L'avocat général Brignol demande aux jurés des assises de l'Hérault, une peine de 20 ans de réclusion à l'encontre de Lorenzo Martinelli pour le meurtre de Guiseppe Oliva. Elle requiert l'acquittement de Thierry Holland. Le corps carbonisé de la victime avait été découvert à Mauguio en 2009.

Par Laurence Creusot


L'avocat général regarde droit dans les yeux Lorenzo Martinelli : "Quelque soit la peine prononcée. Mettez votre intelligence au service du bien désormais".
Un peu avant l'accusation avait insisté sur la méthode digne du grand banditisme employée par Martinelli pour tuer Guiseppe Oliva.

Manon Brignol s'appuie sur le témoignage de Holland pour prouver qu'Oliva est bien mort étranglé.
"La thèse de la dispute qui tourne mal n'est pas probante" poursuit l'accusation en citant les différents témoignages et propos examinés durant les débats.
"Ma technique préférée c'est la strangulation car on peut voir la pitié dans les yeux de la victime quand elle commence à partir" dira Martinelli selon un témoin.
Pour l'accusation Martinelli a voulu tué, a tout mis en cause, n'a laissé aucune chance à sa victime. Le mobile est crapuleux. "C'est l'appât du gain qui a animé Lorenzo Martinelli." conclut l'avocat général.
Elle ajoute que Martinelli a dépouillé la victime après les faits.
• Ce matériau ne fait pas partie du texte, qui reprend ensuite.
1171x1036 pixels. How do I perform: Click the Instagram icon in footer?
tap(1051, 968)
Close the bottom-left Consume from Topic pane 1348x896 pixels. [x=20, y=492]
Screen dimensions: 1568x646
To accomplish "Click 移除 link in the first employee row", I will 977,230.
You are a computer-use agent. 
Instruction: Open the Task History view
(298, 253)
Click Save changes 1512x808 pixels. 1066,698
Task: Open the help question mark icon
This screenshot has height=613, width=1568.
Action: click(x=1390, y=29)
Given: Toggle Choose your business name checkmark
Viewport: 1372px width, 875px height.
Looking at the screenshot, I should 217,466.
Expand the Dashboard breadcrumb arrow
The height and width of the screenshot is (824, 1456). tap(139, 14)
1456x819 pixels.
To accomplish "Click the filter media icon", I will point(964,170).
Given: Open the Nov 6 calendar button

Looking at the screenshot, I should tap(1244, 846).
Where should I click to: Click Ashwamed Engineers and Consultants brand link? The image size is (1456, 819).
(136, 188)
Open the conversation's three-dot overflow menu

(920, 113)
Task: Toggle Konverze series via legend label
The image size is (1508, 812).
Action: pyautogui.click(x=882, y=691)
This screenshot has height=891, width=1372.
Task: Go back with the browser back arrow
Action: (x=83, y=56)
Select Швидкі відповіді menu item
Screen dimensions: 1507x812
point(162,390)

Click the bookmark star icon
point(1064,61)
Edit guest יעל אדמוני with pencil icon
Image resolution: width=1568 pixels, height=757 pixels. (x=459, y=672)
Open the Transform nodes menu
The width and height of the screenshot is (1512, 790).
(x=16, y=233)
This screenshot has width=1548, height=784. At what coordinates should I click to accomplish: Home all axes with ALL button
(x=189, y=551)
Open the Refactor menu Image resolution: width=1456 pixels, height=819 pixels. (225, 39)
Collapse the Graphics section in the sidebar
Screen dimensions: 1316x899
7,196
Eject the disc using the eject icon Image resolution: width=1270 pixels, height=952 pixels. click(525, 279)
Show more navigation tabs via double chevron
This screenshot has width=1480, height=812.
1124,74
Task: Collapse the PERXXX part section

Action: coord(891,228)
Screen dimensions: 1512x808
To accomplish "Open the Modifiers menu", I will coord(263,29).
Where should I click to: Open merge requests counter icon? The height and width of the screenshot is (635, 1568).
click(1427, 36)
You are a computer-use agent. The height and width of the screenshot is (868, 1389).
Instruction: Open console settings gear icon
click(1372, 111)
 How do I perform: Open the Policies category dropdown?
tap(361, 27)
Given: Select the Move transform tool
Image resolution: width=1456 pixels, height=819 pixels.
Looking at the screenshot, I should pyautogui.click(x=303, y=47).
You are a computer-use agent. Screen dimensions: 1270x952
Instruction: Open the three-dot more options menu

L'acquittement requis pour Holland

"Je n'ai pas les moyens de prouver de manière formelle la culpabilité de Holland dans ce meurtre même si des zones d'ombres subsistent.". "Qui dit doute, dit acquittement" poursuit l'accusation.
L'avocat général explique qu'il ne pourra y avoir requalification des faits en correctionnelle d'où la nécessité d'acquitter Thierry Holland.

Les deux versions remises en question par l'accusation

Durant les trois ans d'instruction les deux accusés se rejettent mutuellement la responsabilité du meurtre.
Seul point commun dans leurs déclarations : le transport et la crémation du corps.
"Le corps est encore sanguinolent quand ils décident de revendre à des gitans les bijoux et la montre de la victime.".
Viennent ensuite les achats dans un magasin de bricolage le lendemain après une nuit passée à côté du corps.
Ils emballent le corps, l'emportent dans la Twingo, y mettent le feu sur des pneus dans un chemin.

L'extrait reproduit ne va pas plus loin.